[
https://issues.apache.org/jira/browse/KAFKA-10659?page=com.atlassian.jira.plugin.system.issuetabpanels:comment-tabpanel&focusedCommentId=17907046#comment-17907046
]
Sebastien Viale commented on KAFKA-10659:
-----------------------------------------
The issue arises in the {{CogroupedStreamAggregateBuilder#processRepartitions}}
method.
In this method, there is a loop that processes each input stream requiring
repartitioning. If no name is provided, the repartition topic names (and the
sink and source processors attached to these topics) will use the store name of
the aggregate operator.
As a result, if multiple streams need to be repartitioned, multiple processors
will share the same name, which is not allowed.
One possible solution could be to add a counter, similar to what is done for
the coGroup processor. However, this approach risks breaking backward
compatibility.
For example, consider this topology:
{code:java}
final KStream<String, String> streamOne = builder.stream(STREAM_TOPIC);
final KStream<String, String> streamTwo = builder.stream(STREAM_TOPIC_TWO);
final KGroupedStream<String, String> groupedOne = streamOne.groupBy((k, v) ->
v); // marks the stream for repartitioning
final KGroupedStream<String, String> groupedTwo = streamTwo.groupBy((k, v) ->
v); // marks the stream for repartitioning
Aggregator<String, String, String> agg1 = (key, value, aggregate) -> aggregate
+ value;
Aggregator<String, String, String> agg2 = (key, value, aggregate) -> aggregate
+ value;
final KTable<String, String> coGroupedStream = groupedOne
.cogroup(agg1)
.cogroup(groupedTwo, agg2)
.aggregate(() -> "");
coGroupedStream.toStream().to("output", Produced.as("sink"));{code}
would give two distinct names:
_COGROUPKSTREAM-AGGREGATE-STATE-STORE-0000000004-1-repartition-filter and_
_COGROUPKSTREAM-AGGREGATE-STATE-STORE-0000000004-2-repartition-filter_
{code:java}
Topologies:
Sub-topology: 0
Source: KSTREAM-SOURCE-0000000000 (topics: [stream-topic])
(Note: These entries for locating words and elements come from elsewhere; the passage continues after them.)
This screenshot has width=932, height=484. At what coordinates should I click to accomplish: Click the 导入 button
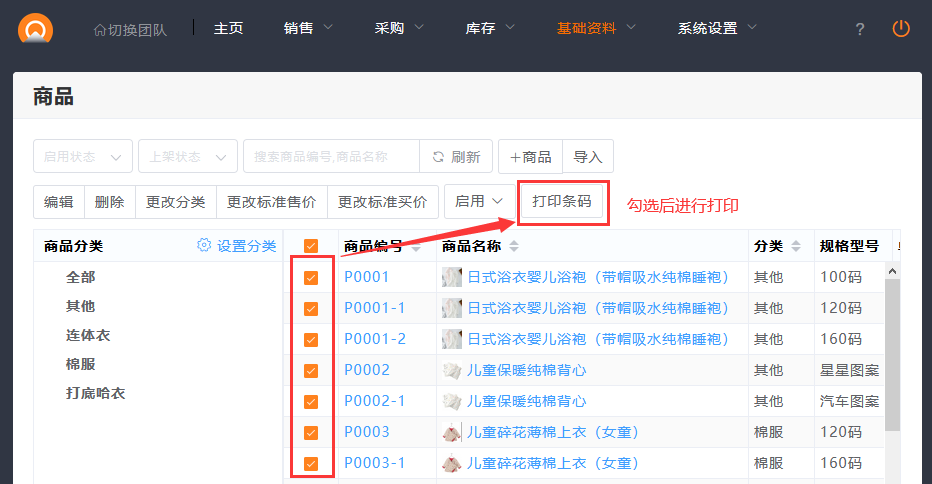pyautogui.click(x=588, y=157)
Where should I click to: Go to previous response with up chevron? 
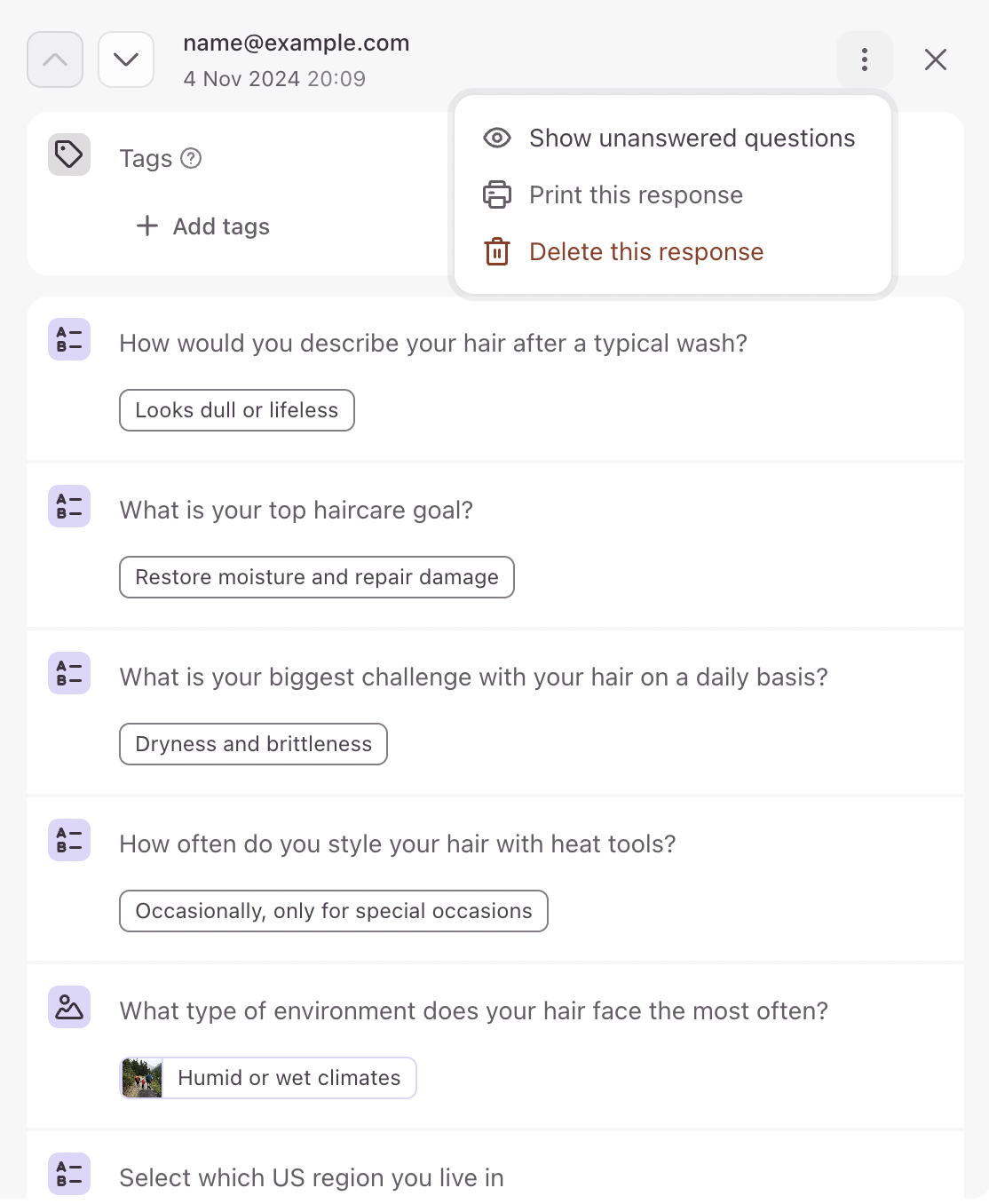pyautogui.click(x=55, y=59)
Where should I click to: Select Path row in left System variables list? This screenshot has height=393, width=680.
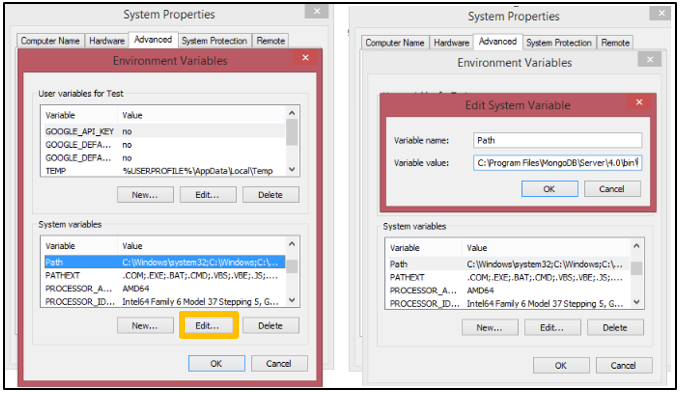pos(164,262)
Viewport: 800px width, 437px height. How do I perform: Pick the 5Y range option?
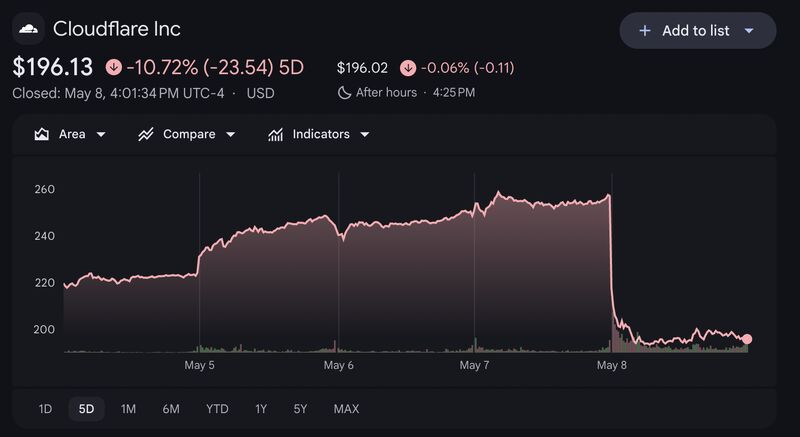(x=301, y=409)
--> KSTREAM-KEY-SELECT-0000000002
Processor: KSTREAM-KEY-SELECT-0000000002 (stores: [])
--> COGROUPKSTREAM-AGGREGATE-STATE-STORE-0000000004-1-repartition-filter
<-- KSTREAM-SOURCE-0000000000
Processor:
COGROUPKSTREAM-AGGREGATE-STATE-STORE-0000000004-1-repartition-filter (stores:
[])
--> COGROUPKSTREAM-AGGREGATE-STATE-STORE-0000000004-1-repartition-sink
<-- KSTREAM-KEY-SELECT-0000000002
Sink: COGROUPKSTREAM-AGGREGATE-STATE-STORE-0000000004-1-repartition-sink
(topic: COGROUPKSTREAM-AGGREGATE-STATE-STORE-0000000004-1-repartition)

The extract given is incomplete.